The study, which appears in the September issue of the journal Accounting Horizons, examined 1,178 corporate restatements issued from August 2004 to December 2013.
“By avoiding the high-transparency disclosure of restatements, executives can attempt to soften the effect of negative market reaction on company stock, provide more time to manage stock sales to their advantage, reduce the risk of being terminated, and minimize damage to their reputations,” the professors state.
Yet, there are undertones of C-suite conflicts, too. Prior studies indicate that CFOs more often face job loss and “labor market penalties” than CEOs do, the report states.
“With greater equity rewards at stake, CEOs may be more willing to take the risk of a low-transparency restatement disclosure,” the professors state. “Conversely, CFOs, having relatively less equity-based pay and the risk of more severe penalties, may be less willing.”
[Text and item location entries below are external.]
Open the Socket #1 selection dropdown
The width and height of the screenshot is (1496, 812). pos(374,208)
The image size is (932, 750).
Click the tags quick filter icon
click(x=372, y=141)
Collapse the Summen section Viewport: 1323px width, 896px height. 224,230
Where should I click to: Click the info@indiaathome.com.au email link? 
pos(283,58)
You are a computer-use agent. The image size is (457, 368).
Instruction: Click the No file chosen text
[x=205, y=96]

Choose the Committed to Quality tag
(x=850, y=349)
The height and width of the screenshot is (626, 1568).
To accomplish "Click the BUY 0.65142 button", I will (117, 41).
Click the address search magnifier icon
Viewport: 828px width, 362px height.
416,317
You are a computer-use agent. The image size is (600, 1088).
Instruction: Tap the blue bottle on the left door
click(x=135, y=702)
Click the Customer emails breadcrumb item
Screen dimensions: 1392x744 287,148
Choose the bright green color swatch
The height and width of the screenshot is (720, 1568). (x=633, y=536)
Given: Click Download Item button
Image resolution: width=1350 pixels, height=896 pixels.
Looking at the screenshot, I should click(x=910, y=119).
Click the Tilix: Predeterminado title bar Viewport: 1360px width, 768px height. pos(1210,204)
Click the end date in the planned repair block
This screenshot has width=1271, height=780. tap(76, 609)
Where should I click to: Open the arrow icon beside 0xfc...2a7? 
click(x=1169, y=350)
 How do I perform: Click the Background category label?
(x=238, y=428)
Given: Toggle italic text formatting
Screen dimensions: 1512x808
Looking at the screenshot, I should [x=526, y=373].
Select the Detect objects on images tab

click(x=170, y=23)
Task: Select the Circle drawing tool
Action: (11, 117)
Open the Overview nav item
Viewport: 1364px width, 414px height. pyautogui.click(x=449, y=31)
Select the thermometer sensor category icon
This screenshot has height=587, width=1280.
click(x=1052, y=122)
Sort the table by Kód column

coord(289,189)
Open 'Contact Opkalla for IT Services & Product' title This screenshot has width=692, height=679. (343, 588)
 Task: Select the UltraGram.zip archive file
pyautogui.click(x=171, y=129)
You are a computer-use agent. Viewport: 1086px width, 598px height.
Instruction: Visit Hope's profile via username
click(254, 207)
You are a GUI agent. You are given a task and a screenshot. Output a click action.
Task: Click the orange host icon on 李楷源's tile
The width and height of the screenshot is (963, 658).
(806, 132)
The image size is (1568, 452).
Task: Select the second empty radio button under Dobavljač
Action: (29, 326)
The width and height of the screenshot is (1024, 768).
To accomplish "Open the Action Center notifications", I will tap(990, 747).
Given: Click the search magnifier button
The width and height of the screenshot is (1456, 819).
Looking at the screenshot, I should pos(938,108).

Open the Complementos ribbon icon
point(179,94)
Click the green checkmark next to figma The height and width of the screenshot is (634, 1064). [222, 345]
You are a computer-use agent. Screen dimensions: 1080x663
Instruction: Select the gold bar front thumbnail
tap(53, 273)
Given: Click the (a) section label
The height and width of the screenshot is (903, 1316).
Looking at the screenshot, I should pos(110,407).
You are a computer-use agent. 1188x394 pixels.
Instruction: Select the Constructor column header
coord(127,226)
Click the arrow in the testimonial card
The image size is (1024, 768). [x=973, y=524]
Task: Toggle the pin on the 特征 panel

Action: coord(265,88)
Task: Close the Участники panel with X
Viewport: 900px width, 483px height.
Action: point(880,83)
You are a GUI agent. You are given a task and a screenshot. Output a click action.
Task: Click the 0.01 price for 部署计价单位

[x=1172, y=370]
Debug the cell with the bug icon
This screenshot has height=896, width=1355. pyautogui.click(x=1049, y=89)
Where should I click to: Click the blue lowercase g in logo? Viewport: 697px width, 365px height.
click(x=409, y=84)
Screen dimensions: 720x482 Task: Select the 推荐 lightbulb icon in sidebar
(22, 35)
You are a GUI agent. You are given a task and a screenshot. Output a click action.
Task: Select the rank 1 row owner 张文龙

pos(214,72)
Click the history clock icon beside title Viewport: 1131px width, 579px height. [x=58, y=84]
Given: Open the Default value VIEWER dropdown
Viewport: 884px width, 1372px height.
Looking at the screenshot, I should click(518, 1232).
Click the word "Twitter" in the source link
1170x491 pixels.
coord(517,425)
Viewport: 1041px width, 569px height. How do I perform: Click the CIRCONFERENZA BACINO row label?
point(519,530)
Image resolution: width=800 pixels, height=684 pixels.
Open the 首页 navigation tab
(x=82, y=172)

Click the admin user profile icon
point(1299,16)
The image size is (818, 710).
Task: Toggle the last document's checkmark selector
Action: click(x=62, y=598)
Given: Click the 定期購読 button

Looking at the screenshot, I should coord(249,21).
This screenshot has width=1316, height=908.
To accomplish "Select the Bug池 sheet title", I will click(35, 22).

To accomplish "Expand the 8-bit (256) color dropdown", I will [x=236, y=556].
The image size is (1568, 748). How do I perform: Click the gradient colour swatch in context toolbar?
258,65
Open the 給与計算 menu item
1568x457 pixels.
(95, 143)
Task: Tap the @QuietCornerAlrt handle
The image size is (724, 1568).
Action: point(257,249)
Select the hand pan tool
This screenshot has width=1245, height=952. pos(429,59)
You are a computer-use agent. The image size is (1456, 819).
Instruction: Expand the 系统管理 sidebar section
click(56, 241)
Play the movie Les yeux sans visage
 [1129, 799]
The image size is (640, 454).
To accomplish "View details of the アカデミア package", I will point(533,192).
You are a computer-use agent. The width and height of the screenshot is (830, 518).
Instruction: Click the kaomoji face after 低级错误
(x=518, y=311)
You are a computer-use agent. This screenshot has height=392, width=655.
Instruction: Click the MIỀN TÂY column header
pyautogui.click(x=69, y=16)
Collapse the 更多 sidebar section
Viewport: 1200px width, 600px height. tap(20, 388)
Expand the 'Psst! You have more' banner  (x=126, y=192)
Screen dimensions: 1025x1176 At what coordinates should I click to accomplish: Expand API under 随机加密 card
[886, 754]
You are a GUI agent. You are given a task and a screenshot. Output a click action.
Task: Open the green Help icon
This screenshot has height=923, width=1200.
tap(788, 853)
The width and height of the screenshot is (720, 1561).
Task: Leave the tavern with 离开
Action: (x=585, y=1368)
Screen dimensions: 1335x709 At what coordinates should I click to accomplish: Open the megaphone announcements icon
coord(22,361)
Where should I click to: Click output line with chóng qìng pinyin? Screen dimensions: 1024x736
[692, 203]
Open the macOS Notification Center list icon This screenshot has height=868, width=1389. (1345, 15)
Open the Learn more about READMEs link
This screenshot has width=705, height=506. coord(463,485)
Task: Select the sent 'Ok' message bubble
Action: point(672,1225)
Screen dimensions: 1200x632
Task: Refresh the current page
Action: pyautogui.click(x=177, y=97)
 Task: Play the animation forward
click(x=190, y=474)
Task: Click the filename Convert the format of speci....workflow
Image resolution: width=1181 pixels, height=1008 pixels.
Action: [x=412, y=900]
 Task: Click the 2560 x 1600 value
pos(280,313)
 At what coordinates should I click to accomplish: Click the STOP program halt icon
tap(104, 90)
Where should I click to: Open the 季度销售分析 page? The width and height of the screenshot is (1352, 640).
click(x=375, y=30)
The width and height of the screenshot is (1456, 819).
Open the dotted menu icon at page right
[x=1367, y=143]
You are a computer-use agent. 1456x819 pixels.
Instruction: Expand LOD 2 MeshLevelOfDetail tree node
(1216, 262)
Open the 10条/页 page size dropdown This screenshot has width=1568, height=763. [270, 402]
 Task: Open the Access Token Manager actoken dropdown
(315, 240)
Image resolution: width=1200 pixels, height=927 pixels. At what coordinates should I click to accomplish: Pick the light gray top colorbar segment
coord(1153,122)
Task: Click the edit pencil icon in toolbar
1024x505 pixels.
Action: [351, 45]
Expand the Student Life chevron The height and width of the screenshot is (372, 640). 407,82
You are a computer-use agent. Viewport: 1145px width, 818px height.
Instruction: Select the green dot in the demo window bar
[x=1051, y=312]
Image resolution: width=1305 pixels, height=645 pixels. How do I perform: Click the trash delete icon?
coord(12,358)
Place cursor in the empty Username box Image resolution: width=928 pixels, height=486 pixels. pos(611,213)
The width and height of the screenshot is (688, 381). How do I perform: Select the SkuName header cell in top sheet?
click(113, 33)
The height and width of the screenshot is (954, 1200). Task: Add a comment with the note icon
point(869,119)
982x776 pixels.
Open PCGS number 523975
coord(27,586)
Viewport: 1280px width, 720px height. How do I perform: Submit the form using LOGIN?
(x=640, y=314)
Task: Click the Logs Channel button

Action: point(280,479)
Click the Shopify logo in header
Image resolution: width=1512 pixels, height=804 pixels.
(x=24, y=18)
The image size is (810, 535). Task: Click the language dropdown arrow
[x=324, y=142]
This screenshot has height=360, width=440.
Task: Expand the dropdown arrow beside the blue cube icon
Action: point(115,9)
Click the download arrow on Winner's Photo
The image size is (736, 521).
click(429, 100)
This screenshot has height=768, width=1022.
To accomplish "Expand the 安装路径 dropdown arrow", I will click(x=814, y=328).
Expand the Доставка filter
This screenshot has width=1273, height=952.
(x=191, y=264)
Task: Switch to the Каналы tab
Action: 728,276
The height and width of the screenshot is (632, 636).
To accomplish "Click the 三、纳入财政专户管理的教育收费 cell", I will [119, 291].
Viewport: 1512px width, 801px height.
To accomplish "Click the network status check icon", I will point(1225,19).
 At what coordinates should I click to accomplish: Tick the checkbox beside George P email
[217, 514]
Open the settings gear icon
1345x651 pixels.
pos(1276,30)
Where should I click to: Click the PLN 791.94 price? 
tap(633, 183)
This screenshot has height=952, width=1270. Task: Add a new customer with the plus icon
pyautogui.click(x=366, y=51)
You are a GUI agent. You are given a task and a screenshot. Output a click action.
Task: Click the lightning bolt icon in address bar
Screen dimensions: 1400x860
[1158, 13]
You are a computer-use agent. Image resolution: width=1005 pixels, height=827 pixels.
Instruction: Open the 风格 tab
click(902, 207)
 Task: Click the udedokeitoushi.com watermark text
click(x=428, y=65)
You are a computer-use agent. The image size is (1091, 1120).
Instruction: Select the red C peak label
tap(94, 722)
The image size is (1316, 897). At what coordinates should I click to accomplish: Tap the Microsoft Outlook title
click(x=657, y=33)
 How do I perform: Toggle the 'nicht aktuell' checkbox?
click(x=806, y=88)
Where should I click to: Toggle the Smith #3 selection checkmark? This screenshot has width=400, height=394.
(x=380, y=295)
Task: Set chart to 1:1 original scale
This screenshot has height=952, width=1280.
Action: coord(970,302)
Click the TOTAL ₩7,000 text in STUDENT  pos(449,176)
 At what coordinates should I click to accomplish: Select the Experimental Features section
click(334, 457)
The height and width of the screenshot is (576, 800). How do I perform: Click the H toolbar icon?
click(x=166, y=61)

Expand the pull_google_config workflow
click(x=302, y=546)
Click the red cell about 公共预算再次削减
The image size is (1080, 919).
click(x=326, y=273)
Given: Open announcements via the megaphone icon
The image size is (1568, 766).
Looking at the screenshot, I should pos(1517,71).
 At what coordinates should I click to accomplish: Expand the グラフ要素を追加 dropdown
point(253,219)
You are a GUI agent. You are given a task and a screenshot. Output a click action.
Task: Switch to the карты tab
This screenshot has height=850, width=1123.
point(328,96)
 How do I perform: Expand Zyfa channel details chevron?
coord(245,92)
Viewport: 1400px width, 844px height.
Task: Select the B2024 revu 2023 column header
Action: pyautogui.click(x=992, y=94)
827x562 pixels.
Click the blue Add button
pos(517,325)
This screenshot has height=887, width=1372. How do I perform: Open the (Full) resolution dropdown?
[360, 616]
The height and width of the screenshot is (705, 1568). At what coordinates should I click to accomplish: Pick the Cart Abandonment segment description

Thus, as the difference between the pay of CEOs and CFOs increases, so does the likelihood of a high-transparency restatement disclosure, such as an 8-K filing with the US Securities and Exchange Commission (SEC).
The professors don’t let regulators and stakeholders off the hook, either.
“By maintaining a presumption of innocence and appearance of forthright reporting, executives might reasonably expect to mitigate the likelihood and magnitude of SEC enforcement actions, as well as position themselves more favorably to defend against lawsuits,” they state. “However, our results suggest that executives with a higher proportion of equity-based pay are less likely to choose a high-transparency restatement disclosure.”
So, either penalties aren’t severe enough or are too infrequent to deter low-transparency restatement disclosures, they conclude. The professors believe there was less ambiguity in the SEC’s original intention more than a decade ago to require 8-Ks for restatements. Now, restatements can be disclosed in “less obvious” ways, depending on the judgment of companies and their auditors.
Their advice? Investors should check proxy statements and the pay difference between the CEOs and CFOs.